*** TRECHO DA PÁGINA
E.H.: Bem, se você quer prevenir acidentes você precisa saber porque acidentes acontecem. E você precisa conhecer os mecanismos dos acidentes. E se o mecanismo é Erro humano, você tentará prevenir o erro humano. Se o mecanismo é que pessoas fazem escolhas conflitantes (trade-offs) e....bem todo mundo faz escolhas conflitantes, e se eu fosse trabalhar com você eu buscaria conhecer a forma como você faz os seus “trade-off’s” para ajustar à minha maneira de fazê-los de modo a termos um sistema estável. Então, nós temos que entender quais escolhas conflitantes são feitas e sob quais condições elas são feitas, pois tais escolhas poderão levar a acidentes.

Entrevistador:...e aceitar isso como algo natural, e tentar conhecer melhor essa complexa interação entre eficiência e minuciosidade.

E.H.: Eu acho que devemos tentar entender que há uma certa regularidade na forma
como fazemos “trade-off’s”. Que os trade-off´s que eu faço não são aleatórios. Que eu aprendi que determinadas escolhas funcionam e que eu aprendi que sob determinadas condições uma determinada escolha é uma boa forma de sair de uma situação adversa, economizando tempo, por exemplo. E que há uma certa regularidade e que profissionais ligados à psicologia, fatores humanos, etc. deveriam tentar compreender aquilo que chamo de “variabilidade do desempenho normal”. E se você entende a variabilidade do desempenho normal, você poderá saber em que condições a variabilidade pode se combinar de maneira indesejável e a partir disso poderá planejar intervenções para prevenir tais situações.


Segunda Parte

Entrevistador: Em um artigo para ser publicado em língua japonesa você afirma, eu cito: “se sistemas sócio-técnicos fossem relativamente estáveis e mudassem apenas
lentamente, a experiência a partir de acidentes e incidentes ocorridos seria por algum tempo suficiente para garantir um nível aceitável de segurança”. Minha pergunta para você é, quão otimista você é em termos da possibilidade de sermos capazes de evitar grandes falhas, considerando o fato de que os sistemas tornam-se cada vez mais entrelaçados e mais complexos o tempo todo, ou não?
******
*** DADOS EXIBIDOS
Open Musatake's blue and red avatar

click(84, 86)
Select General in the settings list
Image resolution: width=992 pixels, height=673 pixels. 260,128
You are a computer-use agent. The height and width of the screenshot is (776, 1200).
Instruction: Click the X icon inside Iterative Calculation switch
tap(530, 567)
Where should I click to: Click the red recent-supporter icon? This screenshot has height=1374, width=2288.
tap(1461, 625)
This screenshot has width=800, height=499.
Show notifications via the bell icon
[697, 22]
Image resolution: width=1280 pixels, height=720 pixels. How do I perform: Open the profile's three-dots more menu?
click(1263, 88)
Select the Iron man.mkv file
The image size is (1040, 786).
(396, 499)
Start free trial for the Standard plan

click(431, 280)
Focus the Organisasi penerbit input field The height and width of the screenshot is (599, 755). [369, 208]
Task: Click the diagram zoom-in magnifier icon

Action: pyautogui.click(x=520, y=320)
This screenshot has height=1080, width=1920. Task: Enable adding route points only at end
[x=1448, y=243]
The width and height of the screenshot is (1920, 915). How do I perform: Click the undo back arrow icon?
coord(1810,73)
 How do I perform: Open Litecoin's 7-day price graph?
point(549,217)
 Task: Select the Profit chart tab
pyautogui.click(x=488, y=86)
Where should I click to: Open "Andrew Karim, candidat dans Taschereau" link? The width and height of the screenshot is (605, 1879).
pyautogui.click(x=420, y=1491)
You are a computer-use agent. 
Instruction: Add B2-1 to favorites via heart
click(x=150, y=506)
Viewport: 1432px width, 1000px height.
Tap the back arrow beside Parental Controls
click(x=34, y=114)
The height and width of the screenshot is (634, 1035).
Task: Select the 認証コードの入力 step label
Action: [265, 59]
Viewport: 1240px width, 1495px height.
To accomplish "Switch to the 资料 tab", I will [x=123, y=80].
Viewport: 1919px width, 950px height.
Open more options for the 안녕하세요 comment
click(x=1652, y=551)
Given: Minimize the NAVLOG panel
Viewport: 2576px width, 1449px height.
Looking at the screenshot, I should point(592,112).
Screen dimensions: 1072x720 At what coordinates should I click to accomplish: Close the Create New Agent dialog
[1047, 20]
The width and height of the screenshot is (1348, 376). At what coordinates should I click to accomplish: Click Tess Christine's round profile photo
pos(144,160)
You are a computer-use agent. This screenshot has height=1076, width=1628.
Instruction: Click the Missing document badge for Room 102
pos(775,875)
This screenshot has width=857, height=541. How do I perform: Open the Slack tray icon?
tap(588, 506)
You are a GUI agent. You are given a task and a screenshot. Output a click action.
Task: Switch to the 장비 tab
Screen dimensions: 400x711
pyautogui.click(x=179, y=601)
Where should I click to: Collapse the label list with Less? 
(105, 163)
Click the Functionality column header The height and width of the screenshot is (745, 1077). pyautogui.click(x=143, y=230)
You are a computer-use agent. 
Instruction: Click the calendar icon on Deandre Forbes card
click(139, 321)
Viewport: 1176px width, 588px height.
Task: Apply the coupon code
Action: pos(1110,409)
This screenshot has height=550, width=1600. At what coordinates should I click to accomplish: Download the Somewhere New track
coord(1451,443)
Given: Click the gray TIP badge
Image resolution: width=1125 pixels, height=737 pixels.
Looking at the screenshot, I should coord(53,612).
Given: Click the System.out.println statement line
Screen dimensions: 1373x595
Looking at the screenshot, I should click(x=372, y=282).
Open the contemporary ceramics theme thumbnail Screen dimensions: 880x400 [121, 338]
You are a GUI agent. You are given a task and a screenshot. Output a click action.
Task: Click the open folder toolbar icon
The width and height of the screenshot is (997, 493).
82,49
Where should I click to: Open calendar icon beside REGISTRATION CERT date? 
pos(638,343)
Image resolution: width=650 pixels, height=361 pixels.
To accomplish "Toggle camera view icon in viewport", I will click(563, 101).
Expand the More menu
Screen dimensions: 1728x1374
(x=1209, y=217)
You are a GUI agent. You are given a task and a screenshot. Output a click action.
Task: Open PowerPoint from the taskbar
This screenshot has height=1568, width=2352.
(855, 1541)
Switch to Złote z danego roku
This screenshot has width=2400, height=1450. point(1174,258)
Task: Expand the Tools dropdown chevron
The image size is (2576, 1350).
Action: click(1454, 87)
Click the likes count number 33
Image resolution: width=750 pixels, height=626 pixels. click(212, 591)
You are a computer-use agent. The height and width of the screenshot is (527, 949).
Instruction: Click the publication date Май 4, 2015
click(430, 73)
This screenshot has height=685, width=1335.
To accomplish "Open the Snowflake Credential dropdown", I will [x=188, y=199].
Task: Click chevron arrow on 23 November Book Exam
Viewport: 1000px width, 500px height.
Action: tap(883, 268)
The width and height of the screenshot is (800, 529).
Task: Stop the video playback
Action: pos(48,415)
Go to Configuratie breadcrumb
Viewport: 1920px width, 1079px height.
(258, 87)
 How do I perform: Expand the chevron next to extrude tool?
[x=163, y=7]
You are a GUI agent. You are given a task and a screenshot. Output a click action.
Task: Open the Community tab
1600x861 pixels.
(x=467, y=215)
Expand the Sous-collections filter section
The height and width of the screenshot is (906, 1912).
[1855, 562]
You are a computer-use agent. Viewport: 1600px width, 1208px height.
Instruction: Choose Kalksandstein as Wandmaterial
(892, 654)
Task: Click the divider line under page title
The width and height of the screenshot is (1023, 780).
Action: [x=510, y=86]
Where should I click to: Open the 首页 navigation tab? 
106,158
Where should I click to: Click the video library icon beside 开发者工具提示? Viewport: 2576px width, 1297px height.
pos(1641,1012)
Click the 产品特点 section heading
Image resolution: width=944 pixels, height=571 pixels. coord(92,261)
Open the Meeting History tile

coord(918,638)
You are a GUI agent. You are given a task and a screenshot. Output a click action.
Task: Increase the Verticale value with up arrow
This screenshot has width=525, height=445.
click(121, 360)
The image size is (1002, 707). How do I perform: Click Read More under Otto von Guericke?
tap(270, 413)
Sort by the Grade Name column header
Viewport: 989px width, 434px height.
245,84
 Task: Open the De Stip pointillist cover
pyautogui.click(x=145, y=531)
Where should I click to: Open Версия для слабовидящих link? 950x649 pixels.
******
* SUAS TAREFAS *
**A)** Segundo o trecho da página, que nome E.H. dá àquilo que profissionais ligados à psicologia e a fatores humanos deveriam tentar compreender?
**B)** Reproduza da listagem, sem nenhuma alteração, as linhas que vão da linha com "Task: Click the divider line under page title" até o fim da listagem.
O trecho da página e a listagem não têm nenhuma relação entre si.

* RESPOSTAS *
**A)** Variabilidade do desempenho normal.

**B)**
Task: Click the divider line under page title
The width and height of the screenshot is (1023, 780).
Action: [x=510, y=86]
Where should I click to: Open the 首页 navigation tab? 
106,158
Where should I click to: Click the video library icon beside 开发者工具提示? Viewport: 2576px width, 1297px height.
pos(1641,1012)
Click the 产品特点 section heading
Image resolution: width=944 pixels, height=571 pixels. coord(92,261)
Open the Meeting History tile

coord(918,638)
You are a GUI agent. You are given a task and a screenshot. Output a click action.
Task: Increase the Verticale value with up arrow
This screenshot has width=525, height=445.
click(121, 360)
The image size is (1002, 707). How do I perform: Click Read More under Otto von Guericke?
tap(270, 413)
Sort by the Grade Name column header
Viewport: 989px width, 434px height.
245,84
 Task: Open the De Stip pointillist cover
pyautogui.click(x=145, y=531)
Where should I click to: Open Версия для слабовидящих link? 950x649 pixels.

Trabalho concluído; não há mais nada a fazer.